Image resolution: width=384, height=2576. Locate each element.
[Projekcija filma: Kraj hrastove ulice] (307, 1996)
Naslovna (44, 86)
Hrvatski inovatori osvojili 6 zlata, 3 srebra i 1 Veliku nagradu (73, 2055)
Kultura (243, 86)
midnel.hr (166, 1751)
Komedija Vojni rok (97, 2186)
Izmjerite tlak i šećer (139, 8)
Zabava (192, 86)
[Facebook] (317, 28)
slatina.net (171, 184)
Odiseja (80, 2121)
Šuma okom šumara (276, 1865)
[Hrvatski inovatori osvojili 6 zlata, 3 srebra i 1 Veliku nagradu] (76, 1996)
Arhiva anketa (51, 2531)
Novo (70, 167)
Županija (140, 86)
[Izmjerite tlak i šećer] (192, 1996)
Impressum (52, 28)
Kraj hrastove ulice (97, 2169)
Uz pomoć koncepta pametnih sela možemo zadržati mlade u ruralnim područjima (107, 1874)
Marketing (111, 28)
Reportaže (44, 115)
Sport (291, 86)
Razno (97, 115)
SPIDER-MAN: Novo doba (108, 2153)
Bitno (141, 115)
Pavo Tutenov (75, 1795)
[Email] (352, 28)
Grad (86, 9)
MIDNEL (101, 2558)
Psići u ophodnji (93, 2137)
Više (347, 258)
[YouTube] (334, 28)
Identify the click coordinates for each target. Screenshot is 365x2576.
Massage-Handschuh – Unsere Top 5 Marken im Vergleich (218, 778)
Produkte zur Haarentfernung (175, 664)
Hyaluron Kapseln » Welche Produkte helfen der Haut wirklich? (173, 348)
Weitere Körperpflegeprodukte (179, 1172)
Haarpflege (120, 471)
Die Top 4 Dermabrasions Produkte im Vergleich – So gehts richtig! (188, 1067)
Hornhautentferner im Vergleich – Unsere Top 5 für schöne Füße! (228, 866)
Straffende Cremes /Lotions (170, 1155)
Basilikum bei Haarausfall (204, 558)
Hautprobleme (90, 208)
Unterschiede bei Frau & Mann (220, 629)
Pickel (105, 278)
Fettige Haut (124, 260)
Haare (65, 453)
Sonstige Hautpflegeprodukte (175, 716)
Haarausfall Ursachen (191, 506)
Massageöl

§ §

Extract from the records above the lines from the one containing "[Hrvatski inovatori osvojili" to the one containing "Sport (291, 86)", both lines included, exactly as they appear and with nothing else.

** Task result **
[Hrvatski inovatori osvojili 6 zlata, 3 srebra i 1 Veliku nagradu] (76, 1996)
Arhiva anketa (51, 2531)
Novo (70, 167)
Županija (140, 86)
[Izmjerite tlak i šećer] (192, 1996)
Impressum (52, 28)
Kraj hrastove ulice (97, 2169)
Uz pomoć koncepta pametnih sela možemo zadržati mlade u ruralnim područjima (107, 1874)
Marketing (111, 28)
Reportaže (44, 115)
Sport (291, 86)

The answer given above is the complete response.